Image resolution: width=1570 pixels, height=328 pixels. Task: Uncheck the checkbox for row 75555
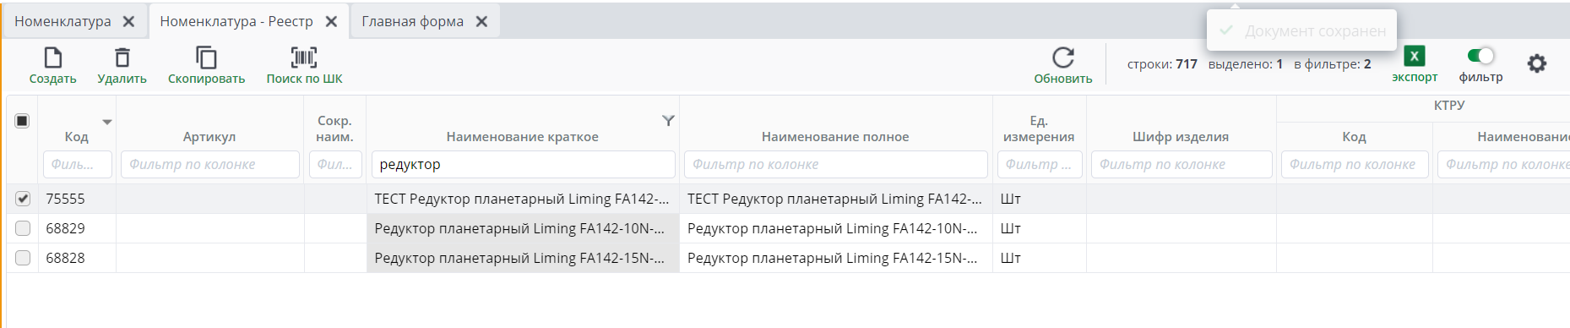click(x=23, y=199)
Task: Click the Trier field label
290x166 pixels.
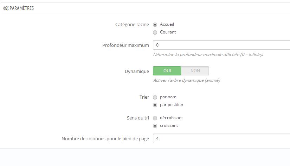Action: 144,97
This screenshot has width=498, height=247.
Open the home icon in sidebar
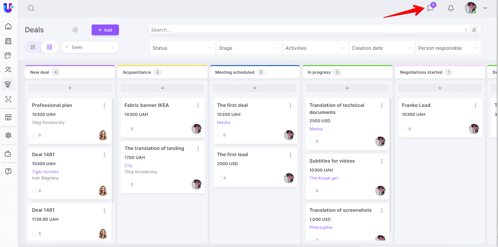8,26
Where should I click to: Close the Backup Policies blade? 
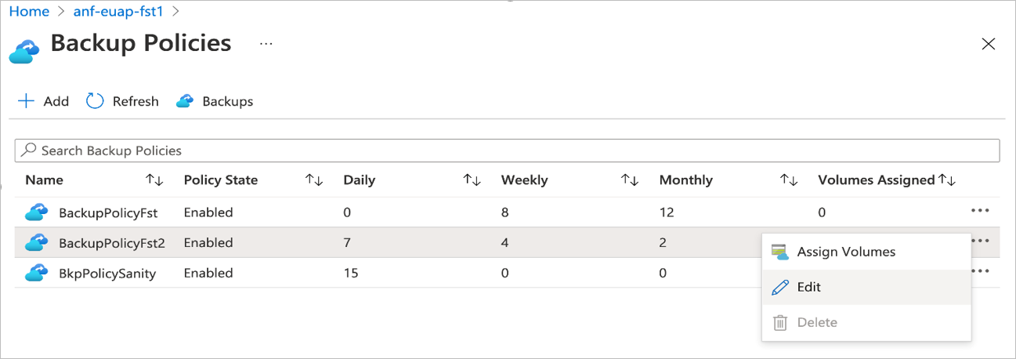(989, 44)
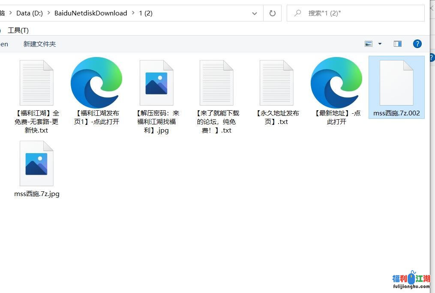435x293 pixels.
Task: Click the refresh button in address bar
Action: (272, 13)
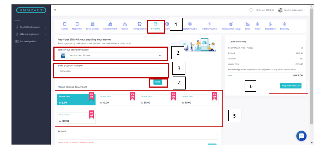Open the Select Your Service Provider dropdown

click(x=110, y=55)
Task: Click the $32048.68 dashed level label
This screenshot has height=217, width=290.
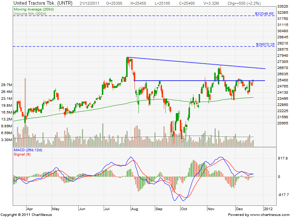Action: click(264, 14)
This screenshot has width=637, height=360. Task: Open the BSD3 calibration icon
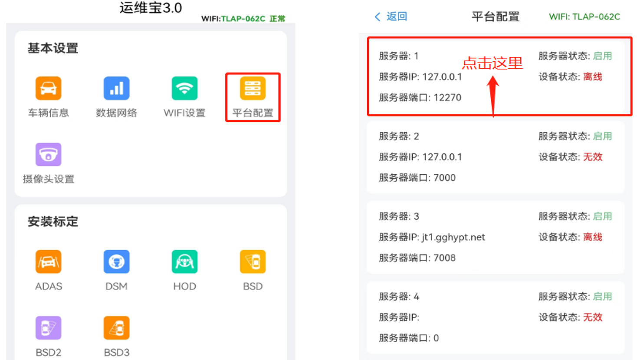coord(116,328)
::::
EXERCISE: Lines from the one that contains "This screenshot has height=217, width=290." through the last line of the data above are to be extracted exactly, with no pictures and no other lines.

EXERCISE RESPONSE:
This screenshot has height=217, width=290.
Action: click(264, 14)
This screenshot has width=637, height=360. Task: Open the BSD3 calibration icon
coord(116,328)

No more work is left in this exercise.